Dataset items
===============
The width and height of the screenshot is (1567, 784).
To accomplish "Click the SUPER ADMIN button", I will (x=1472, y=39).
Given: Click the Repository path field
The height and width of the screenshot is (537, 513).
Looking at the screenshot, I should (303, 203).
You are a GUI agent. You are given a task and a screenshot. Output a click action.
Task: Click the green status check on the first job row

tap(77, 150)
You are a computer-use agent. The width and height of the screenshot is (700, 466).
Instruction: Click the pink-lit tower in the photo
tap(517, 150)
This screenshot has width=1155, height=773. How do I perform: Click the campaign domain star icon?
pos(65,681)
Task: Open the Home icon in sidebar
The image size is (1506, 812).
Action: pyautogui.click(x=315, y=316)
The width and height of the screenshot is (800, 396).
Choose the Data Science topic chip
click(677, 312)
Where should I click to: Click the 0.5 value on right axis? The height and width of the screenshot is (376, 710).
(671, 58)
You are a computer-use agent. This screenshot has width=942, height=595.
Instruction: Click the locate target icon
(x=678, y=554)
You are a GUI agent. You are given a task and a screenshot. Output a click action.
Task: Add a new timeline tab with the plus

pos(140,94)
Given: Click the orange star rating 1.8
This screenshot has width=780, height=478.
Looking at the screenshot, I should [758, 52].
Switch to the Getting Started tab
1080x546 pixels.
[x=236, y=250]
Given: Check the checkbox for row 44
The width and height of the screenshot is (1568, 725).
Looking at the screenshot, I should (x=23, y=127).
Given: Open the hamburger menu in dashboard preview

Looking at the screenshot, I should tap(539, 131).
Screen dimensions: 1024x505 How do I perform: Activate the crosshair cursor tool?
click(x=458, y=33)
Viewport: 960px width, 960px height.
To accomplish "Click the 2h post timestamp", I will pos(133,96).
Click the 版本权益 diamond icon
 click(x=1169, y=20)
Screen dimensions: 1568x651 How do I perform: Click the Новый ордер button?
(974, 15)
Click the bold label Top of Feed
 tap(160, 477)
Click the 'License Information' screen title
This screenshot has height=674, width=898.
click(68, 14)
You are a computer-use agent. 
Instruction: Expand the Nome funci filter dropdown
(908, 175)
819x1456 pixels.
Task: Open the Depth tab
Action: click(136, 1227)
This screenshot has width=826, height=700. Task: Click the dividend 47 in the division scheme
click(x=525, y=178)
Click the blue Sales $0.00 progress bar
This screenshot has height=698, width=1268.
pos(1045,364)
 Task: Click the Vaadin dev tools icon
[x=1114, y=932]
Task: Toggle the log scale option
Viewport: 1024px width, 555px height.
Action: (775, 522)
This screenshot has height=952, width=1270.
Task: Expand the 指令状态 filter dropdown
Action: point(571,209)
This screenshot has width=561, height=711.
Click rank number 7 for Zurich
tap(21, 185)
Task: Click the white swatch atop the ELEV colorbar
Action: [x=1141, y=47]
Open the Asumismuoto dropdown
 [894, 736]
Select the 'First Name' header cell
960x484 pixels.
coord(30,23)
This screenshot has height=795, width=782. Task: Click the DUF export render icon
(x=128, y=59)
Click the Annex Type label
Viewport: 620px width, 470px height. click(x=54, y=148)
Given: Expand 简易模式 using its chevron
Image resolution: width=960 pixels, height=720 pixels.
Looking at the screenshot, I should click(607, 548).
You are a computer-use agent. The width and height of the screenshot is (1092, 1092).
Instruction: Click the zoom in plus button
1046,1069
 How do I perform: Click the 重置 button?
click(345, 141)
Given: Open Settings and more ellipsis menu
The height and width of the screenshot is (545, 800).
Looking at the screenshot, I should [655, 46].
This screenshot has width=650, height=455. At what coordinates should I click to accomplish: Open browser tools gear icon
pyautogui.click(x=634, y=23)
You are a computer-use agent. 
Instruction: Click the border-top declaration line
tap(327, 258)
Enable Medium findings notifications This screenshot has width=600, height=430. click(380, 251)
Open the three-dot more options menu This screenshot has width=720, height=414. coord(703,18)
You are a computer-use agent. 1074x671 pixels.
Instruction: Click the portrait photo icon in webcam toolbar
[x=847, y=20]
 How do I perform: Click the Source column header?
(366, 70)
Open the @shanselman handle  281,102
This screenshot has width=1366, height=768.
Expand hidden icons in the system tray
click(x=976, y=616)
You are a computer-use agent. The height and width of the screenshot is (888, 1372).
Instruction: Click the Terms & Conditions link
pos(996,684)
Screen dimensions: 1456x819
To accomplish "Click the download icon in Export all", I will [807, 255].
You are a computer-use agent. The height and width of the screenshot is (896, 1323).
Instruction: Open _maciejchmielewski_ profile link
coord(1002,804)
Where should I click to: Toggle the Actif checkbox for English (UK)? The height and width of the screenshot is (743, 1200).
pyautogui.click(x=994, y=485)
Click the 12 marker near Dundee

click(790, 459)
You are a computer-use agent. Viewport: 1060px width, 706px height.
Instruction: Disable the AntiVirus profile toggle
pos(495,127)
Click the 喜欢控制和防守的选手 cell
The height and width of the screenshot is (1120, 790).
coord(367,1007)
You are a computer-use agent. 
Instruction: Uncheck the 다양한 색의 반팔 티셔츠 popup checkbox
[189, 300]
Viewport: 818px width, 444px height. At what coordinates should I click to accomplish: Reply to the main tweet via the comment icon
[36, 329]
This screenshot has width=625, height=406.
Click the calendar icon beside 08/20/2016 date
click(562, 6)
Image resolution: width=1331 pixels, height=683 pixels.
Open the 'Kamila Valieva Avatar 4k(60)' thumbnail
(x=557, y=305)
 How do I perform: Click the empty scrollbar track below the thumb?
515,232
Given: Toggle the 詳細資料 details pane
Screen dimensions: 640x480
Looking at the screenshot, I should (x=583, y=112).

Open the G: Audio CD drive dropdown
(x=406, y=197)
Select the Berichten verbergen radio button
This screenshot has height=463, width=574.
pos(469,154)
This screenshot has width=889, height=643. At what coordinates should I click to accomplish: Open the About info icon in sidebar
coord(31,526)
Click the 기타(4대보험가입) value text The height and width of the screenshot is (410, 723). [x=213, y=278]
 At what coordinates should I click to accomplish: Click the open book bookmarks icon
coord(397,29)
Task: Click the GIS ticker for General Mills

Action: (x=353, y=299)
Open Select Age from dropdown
===============
Exercise → Give only a number: how many lines of the data hold the string "computer"?

Answer below → 10